When copying the records below, keep every word as it is and drop the images.

*** Block opens ***

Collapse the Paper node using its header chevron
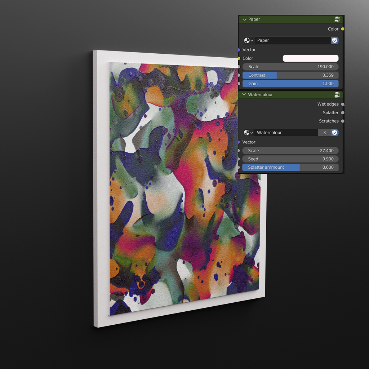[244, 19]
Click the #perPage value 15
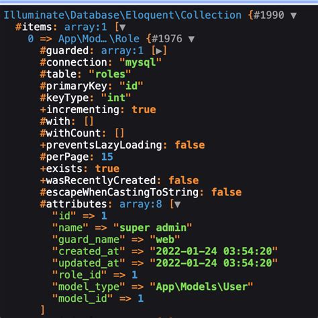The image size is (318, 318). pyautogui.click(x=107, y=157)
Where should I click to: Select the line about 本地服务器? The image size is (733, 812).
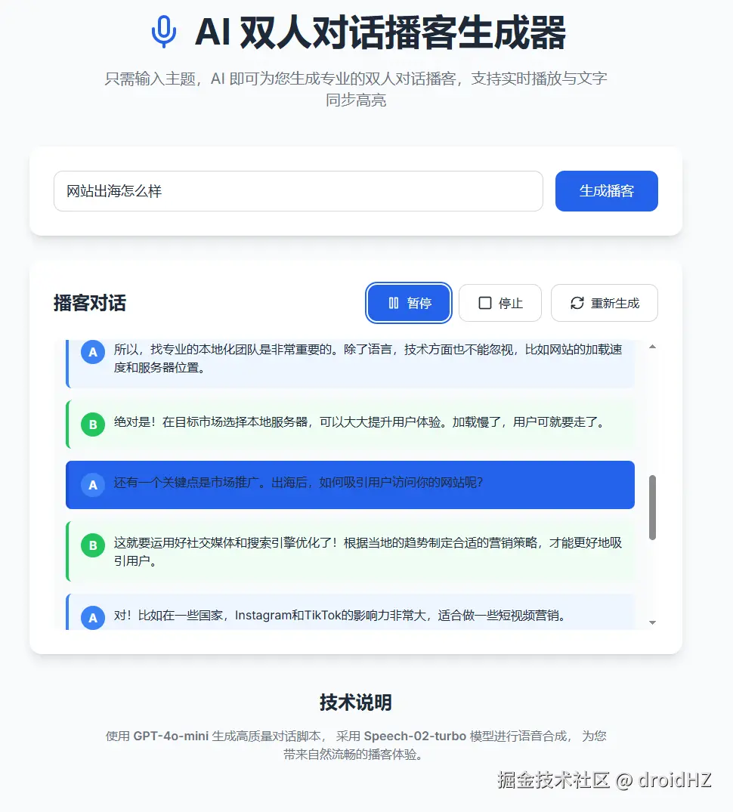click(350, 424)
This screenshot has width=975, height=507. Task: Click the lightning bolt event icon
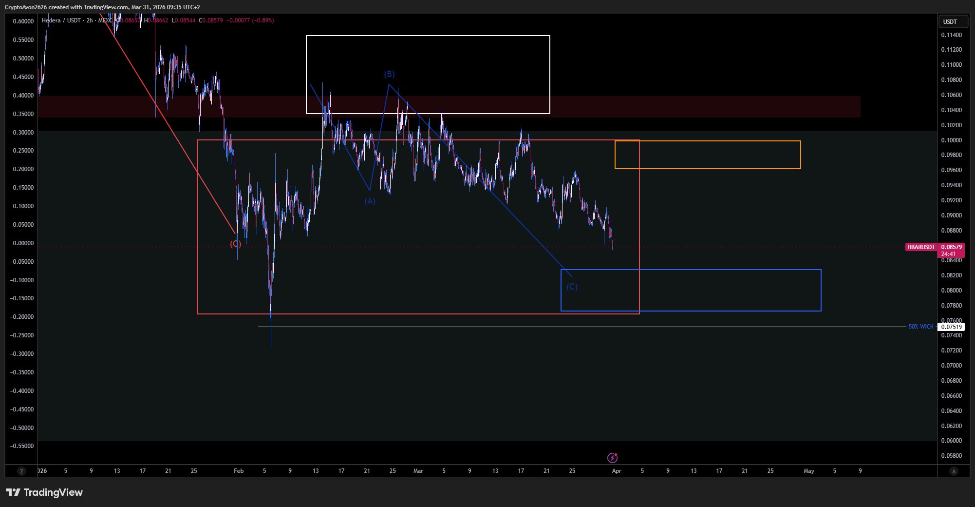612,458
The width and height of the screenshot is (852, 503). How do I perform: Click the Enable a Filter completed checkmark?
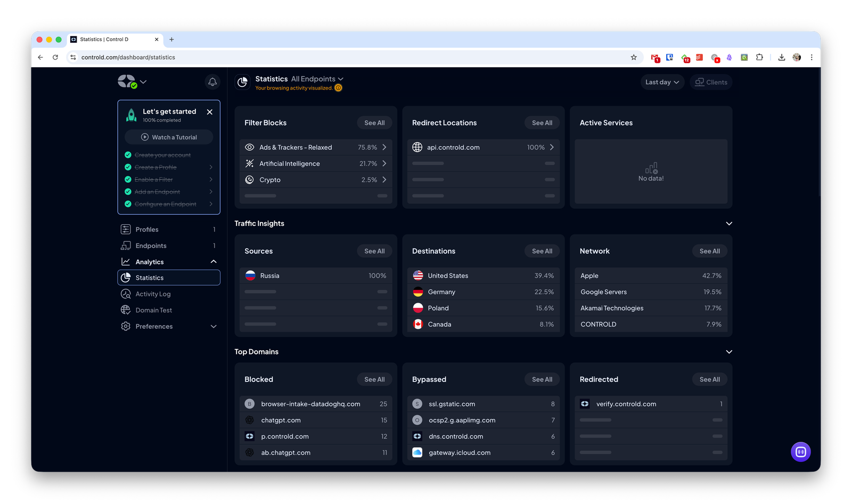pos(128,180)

*** Block closes ***

* EXPECTED ANSWER *
Collapse the Paper node using its header chevron
[244, 19]
Click the #perPage value 15
The image size is (318, 318). pyautogui.click(x=107, y=157)
Where should I click to: Select the line about 本地服务器? The image size is (733, 812).
click(350, 424)
This screenshot has width=975, height=507. Task: Click the lightning bolt event icon
612,458
The width and height of the screenshot is (852, 503). How do I perform: Click the Enable a Filter completed checkmark?
pos(128,180)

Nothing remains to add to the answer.